Кино-СССР.НЕТ
МЕНЮ
kino-cccp.net
Кино-СССР.НЕТ

История кино

Киллер — брат киллера

Киллер — брат киллера
По аналогии с фильмом Алексея Балабанова «Брат» припомнилась история, некогда рассказанная Шукшиным. Она называлась «Брат мой».
…История давно минувших дней про то, как победительный горожанин похитил у своего деревенского родственника любовь. Точнее, надежду на взаимность. Не нарочно, конечно. Скорее по причине стечения обстоятельств и темного наваждения.
Как водится, краденые поцелуи не пригодились счастливчику — задами уходил из деревни, словно вор.
Шукшин как бы говорил: «Брат мой…». А обделенному герою ничего не оставалось, как досказать: «...Враг мой».
…То была еще притча о том, как Город обесценивает Деревенскую Непосредственность.
Сводня уже речь о том, как город обессиливает и, возможно, обезличивает каждого более или менее волевого человека. Не город вообще, а город эпохи только народившихся рыночных отношений.
Питер обессилил и обезличил старшего Багрова. Профессиональный киллер на поверку оказался мокрой тряпкой, висящей на плече у преданного им брата.
Другое дело, что хищнику-мегаполису не по зубам оказался Багров-младший. Так — впереди Москва, на пути в которую мы и расстаемся с киллером, братом киллера.
То, что столица его выпотрошит и размажет по какой-нибудь из своих многочисленных стенок или в прямом, или в фигуральном смысле, сомнения у зрителя не должно оставаться. Такова логика, во-первых, жизни, во-вторых, фильма.
Или наоборот?..
Воды и в самом деле за последние лет пять утекло много: деревня стала другой, город — тоже... И не по внешнему складу — по стилю, по атмосфере... Или, как сегодня принято говорить, по качеству ауры.
Открыточный Питер в картине Балабанова всего лишь обрамление того града, что состоит из грязных подворотен, облупленных стен, темных подъездов, базарных пятачков, запущенных жилищ...
Если попробовать изобразить карту города сразу после просмотра фильма, то она в воображении зрителя должна нарисоваться следующим образом. В центре — лютеранское кладбище. Непосредственно к нему прилегают рынок, дискотека, киллерский офис с компьютером и секретарями-телохранителями, вокруг лепится скопище домов-склепов, разбавленное дворами и проулками... Перепоясано все это неряшливое пространство маршрутом товарного трамвая «Желание» — этого ангела-хранителя балабановского героя.

> _Исходные данные_

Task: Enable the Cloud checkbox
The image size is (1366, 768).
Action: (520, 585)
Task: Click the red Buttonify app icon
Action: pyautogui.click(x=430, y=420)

> _Что нужно сделать_
1. Назовите всё, из чего, согласно тексту о фильме «Брат», состоит «тот град», который обрамляет открыточный Питер.
2. Перепишите все записи без единого изменения.
Текст о фильме «Брат» и записи взяты из разных источников.

> _Решения по порядку_
1. Грязные подворотни, облупленные стены, темные подъезды, базарные пятачки, запущенные жилища.

2.
Task: Enable the Cloud checkbox
The image size is (1366, 768).
Action: (520, 585)
Task: Click the red Buttonify app icon
Action: pyautogui.click(x=430, y=420)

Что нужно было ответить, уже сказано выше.